REQUIREMENT:
Give back every entry below, exactly as written.
INPUT FOR THIS TASK section start
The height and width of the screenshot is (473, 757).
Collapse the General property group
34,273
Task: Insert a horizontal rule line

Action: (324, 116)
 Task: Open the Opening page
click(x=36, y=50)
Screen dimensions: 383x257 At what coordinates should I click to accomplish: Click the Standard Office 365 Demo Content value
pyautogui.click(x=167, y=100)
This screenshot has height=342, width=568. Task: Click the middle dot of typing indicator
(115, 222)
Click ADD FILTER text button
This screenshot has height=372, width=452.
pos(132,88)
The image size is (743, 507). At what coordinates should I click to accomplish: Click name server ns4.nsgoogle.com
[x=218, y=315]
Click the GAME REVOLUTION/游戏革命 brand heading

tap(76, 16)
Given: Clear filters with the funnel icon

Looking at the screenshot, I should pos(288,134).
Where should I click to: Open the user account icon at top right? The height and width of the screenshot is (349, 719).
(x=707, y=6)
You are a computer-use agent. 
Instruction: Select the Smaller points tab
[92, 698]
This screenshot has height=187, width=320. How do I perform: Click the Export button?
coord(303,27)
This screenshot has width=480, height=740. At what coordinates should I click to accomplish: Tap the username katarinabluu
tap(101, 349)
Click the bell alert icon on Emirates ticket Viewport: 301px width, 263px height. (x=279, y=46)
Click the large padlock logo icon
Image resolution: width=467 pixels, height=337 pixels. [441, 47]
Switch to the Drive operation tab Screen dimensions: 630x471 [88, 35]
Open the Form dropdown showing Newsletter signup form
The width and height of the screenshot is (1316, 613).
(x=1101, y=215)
INPUT FOR THIS TASK section end
SOLUTION TO THE EXERCISE:
The height and width of the screenshot is (473, 757).
Collapse the General property group
34,273
Task: Insert a horizontal rule line

Action: (324, 116)
 Task: Open the Opening page
click(x=36, y=50)
Screen dimensions: 383x257 At what coordinates should I click to accomplish: Click the Standard Office 365 Demo Content value
pyautogui.click(x=167, y=100)
This screenshot has height=342, width=568. Task: Click the middle dot of typing indicator
(115, 222)
Click ADD FILTER text button
This screenshot has height=372, width=452.
pos(132,88)
The image size is (743, 507). At what coordinates should I click to accomplish: Click name server ns4.nsgoogle.com
[x=218, y=315]
Click the GAME REVOLUTION/游戏革命 brand heading

tap(76, 16)
Given: Clear filters with the funnel icon

Looking at the screenshot, I should pos(288,134).
Where should I click to: Open the user account icon at top right? The height and width of the screenshot is (349, 719).
(x=707, y=6)
You are a computer-use agent. 
Instruction: Select the Smaller points tab
[92, 698]
This screenshot has height=187, width=320. How do I perform: Click the Export button?
coord(303,27)
This screenshot has width=480, height=740. At what coordinates should I click to accomplish: Tap the username katarinabluu
tap(101, 349)
Click the bell alert icon on Emirates ticket Viewport: 301px width, 263px height. (x=279, y=46)
Click the large padlock logo icon
Image resolution: width=467 pixels, height=337 pixels. [441, 47]
Switch to the Drive operation tab Screen dimensions: 630x471 [88, 35]
Open the Form dropdown showing Newsletter signup form
The width and height of the screenshot is (1316, 613).
(x=1101, y=215)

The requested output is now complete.